Only ones I could find on either were stickers on the deck. Dunno if they are what you need or not.

03' Mower: 11A-084E729 407-875

05' Mower: 11B-084E752 165-7946

Do those help?


----------



## AVB (Nov 28, 2014)

Those would the mower body numbers what I am needing the ones from the engines themselves. MTD didn't list the engine numbers on the general assembly part lists.

11A-084E729 is a 2004-2005 body.
11B-084E752 is a 2004 body.

per the IPL lookups.


----------



## WillyWick (Nov 9, 2015)

Would the serials on the same stickers that are below the body numbers help at all? 

The mower I picked up has a barcode sticker on what appears to be the block, but it's somewhat worn, so whatever numbers that will be hard to make out. My other one has no such sticker.


----------



## AVB (Nov 28, 2014)

Maybe this model number will help you find the engine numbers.

Briggs and Stratton Engine Model Number and Serial Number Locations


----------



## WillyWick (Nov 9, 2015)

Thanks for posting that link AVB. I'll double check if anything is stamped above the plug on the cover. I was picturing a riveted on plate or something on the sides or back.


----------



## AVB (Nov 28, 2014)

On cover tins like this one location 3 numbers can be covered by the plastic trim covers. I have have had to press the plastic trim out the way to read the numbers on some engines. They can also be barely legible sometimes. If an OHV engine the numbers are usually stamped on the valve cover tin. 

You might be wondering why these number so important to have. You need them to get the correct parts and repair info for your engine. You just can't swap parts usually they the same or a superceded part.


----------



## WillyWick (Nov 9, 2015)

They were up under the plastic above the plugs.

The 11A-084E729 is:

*10M962 0285 B1*

The 11B-084E752 is:

*10G902 0217 B1*


----------



## AVB (Nov 28, 2014)

Okay the 10G902-0217-B1 probably has a bad diaphragm gasket between the carburetor and the fuel tank. THis diaphargm gasket is the fuel pump for the carburetor. I don't how you be able to transfer an air one to the other since this has an internal governor and don't used an air vane governor.

As for the 10M962-0285-B1 I not able find it listed anywhere; not even on the Briggs Power Site. I even tried searching using just the type number or just the model number neither worked.


----------



## WillyWick (Nov 9, 2015)

With the 10G902-0217-B1, the diaphragm you speak of, is it just a rubber diaphragm that covers an opening? I remember old mechanical fuel pumps for car engines were basically a thin rubber disc that was sandwiched around the circumference, and that rubber would eventually fail. Is this a similar set up on these?


On the 10M962-0285-B1, only 2 digits that were questionable were the "M" and the "B". The "M" might be an "H", although it turns down for center bar so most likely an "M". The "B" has a light striking on outer edges resembling an "E" or possibly an "8".

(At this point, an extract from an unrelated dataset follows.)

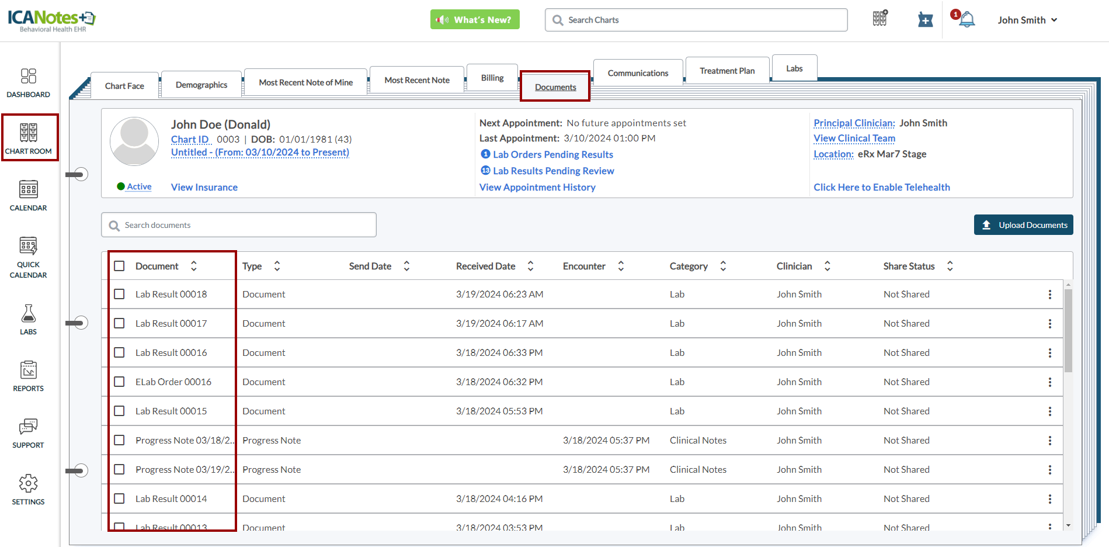This screenshot has width=1109, height=547.
Task: Check the box for Lab Result 00017
Action: (119, 323)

I took a bunch of pics as it's easier to see on a big screen, but between the rust and light striking of the tool die, even with pics it's hard to make out.

Visually though, both engines are basically identical and both are 4.5hp. Carbs appear the same too from the outer appearance, but at least the one is definitely verified. I appreciate the help very much. Will pull carbs and inspect.

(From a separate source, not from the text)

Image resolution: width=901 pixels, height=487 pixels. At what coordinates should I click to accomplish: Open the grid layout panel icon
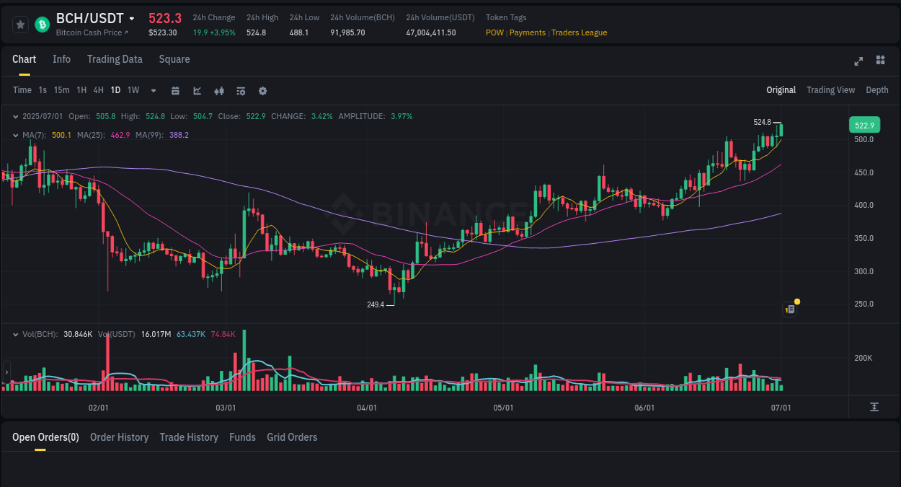tap(881, 61)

Where's the best place to get a new carb fuel diaphragm? Is that something a chain store like Lowe's would carry? Or should I try a lawn mower shop?


----------



## MPR (Aug 28, 2010)

You can order directly from B&S. 

Illustrated Parts Lists


----------



## WillyWick (Nov 9, 2015)

The 2nd mower was actually Model #10H902-0285-E1. Shouldn't have relied on my phone's camera.

What was odd was B&S site wasn't returning anything for it, but searching for 10H902-0285 on google did bring it up.

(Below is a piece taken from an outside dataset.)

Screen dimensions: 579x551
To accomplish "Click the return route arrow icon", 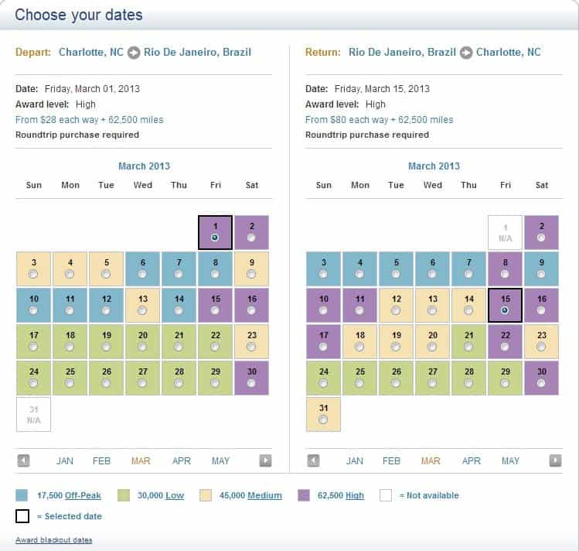I will click(x=466, y=53).
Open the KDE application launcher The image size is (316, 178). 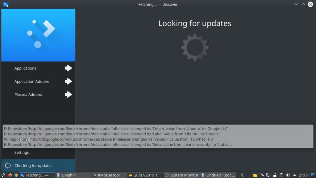[3, 175]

Thanks again for the help and links guys. Didn't realize B&S offered parts directly nor the fact they offered so many variants of basically the same thing.


----------



## AVB (Nov 28, 2014)

_On the 10H902-0285-E1 it does show up on the Power Portal Site. As the carburetor diaphragms they are the same on both engines. The Briggs pn 795083 is available in aftermarket from Stens. Their pn is 520-175. When installing the diaphragm don't over tighten the carburetor mounting screws as you can warp the carburetor base.

The good thing about these carburetors they are some of simplest to work on. They seldom give problems beyond the diaphragm and primer bulb. Most IPLs will show a filter screen but most don't even have these screens installed from the factory as depend on the fuel pickup screen to do the job.

For those that only repair an engine or two yearly it better go through a local shop if one is close by as shipping on a 3.40 part can be can more than the part and the local shop usually charge the same list price as Briggs does or at least I do. Another benefits are you get your parts faster as most online sites takes about to deliver parts and your supporting a local shop which help the local community.

Now for larger orders it does pay to shop around sometimes. As in my case there is no one close so I need to order about everything. For me the closest shop that stocks parts is over 20 miles one way and even then they need order most items I need. 

With me being in the repair business and I now got a good vendor that gives my shop a decent discount off the Briggs list price; although, the 9.50 shipping charge on small orders does get expensive fast. This why I try to stock things that I use commonly and combine part orders whenever I can. Sometimes I pay list on some parts as it cheaper from a vendor that I needing order parts from and save on shipping charges which I pass along to the customers.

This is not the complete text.